Financing

Why casual dining should listen to consumers instead of Jonathan Maze

The problem isn't oversupply. It's under-demand.
Restaurant Business

Does it make sense for casual-dining concepts to close locations as a way to save the segment? RB Executive Editor Jonathan Maze and Editor-at-Large Peter Romeo offer opposing points of view. For the alternate take, see The Bottom Line.

peter romeo jonathan maze


My once-balanced colleague would like the casual-dining market to lose the equivalent of an Applebee’s, presumably in short order, to create a windfall for the places that remain. That’s like figuring you’ll get more of mom’s after-dinner apple pie if you just put out fewer dessert plates. Yeah, you might—might—get an extra forkful or two. But wouldn’t it be better if you just pushed for a bigger pie?

Casual dining is less a casualty of overbuilding than a victim of under-demand, the near-systematic turnoff of the consumer types who once made the sector as hot as any in the business. The idea was to provide the generation that grew up on fast food with places where they could get a simple meal and an adult beverage without hesitating because of price or a too-limited array of choices.

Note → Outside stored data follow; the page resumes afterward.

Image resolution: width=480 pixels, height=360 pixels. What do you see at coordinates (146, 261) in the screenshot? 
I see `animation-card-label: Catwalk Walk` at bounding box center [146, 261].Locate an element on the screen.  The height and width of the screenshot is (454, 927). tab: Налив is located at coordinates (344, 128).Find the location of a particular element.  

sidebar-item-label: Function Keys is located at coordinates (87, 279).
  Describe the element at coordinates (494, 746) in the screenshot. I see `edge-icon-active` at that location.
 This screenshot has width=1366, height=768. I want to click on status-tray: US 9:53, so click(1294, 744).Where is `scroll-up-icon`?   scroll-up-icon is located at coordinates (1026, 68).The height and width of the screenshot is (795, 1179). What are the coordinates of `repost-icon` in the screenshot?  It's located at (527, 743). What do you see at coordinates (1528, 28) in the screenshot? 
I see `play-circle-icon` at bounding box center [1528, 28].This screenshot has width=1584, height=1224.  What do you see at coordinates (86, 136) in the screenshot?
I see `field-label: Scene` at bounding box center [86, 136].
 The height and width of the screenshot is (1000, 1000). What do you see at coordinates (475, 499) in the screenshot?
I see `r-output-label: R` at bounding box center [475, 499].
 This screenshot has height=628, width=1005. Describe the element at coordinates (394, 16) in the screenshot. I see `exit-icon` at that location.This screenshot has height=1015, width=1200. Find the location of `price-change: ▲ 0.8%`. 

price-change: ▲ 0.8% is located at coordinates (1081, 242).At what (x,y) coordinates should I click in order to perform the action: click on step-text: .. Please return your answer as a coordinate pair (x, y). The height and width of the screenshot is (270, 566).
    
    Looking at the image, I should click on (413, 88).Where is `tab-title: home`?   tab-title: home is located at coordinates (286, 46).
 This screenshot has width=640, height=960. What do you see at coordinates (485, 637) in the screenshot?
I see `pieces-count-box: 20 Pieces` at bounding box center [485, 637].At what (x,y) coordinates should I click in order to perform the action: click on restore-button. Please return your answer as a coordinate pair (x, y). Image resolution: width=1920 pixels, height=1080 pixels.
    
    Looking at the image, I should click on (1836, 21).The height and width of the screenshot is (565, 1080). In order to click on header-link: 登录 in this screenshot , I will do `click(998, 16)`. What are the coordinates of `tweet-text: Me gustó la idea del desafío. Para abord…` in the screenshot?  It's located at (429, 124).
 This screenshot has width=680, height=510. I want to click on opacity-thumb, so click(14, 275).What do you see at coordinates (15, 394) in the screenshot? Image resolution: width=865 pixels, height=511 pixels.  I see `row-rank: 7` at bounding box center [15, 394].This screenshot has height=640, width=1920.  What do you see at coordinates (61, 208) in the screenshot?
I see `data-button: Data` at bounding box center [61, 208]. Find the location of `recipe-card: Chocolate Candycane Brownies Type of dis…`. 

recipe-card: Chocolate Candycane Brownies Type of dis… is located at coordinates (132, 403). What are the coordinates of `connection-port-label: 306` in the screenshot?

That simple formula was lost in the rapid expansion that followed for the sector, but not because of the increase in supply. It was a classic example of boiling a frog. Compromise after compromise, though each very slight, undercut the sense of getting a meal that an independent might proudly offer, but at a price reflecting the economies of a chain.

Two decades of knee-jerk copycatting only made the situation worse.

Euthanizing 2,000 units isn’t going to fix those demand problems. It’s just going to limit the options available to a disenchanted consumer base. The customers who shift a visit or two to the surviving restaurants will be there by default, not desire.

Meanwhile, they’ll still feel that tug from the fast-casual market, where they can get everything they would from a casual place—except the often slipshod service that tacks another 15% onto their bills.

And don’t forget the siren call of traditional quick-service places, which mastered the art of reinvention while casual let its relevance wane, too preoccupied with competitors to stay in tune with customers.

It doesn’t have to be that way, though. Look at the success of casual newcomers like HopCat or The Lost Cajun, places that are proudly different and don’t care if that turns off some potential patrons. HopCat, for instance, flat-out warns families they’ll have to come early or not at all: After 10 p.m., anyone under 21 will be turned away because the concept is all about drinking beer.

It knows the fallacy of trying to be all things to all people, and focuses instead on giving its limited fan base—true beer explorers—what they want. That allows it to avoid the marketing slogan suggested by Jonathan’s solution: “Eat and drink here because other places aren’t open.”

Maybe a unit or two of his 2,000 unplugged stores could serve as labs to rekindle casual dining’s mojo. Otherwise, they’d just be indications the sector has thrown in the napkin on fostering demand.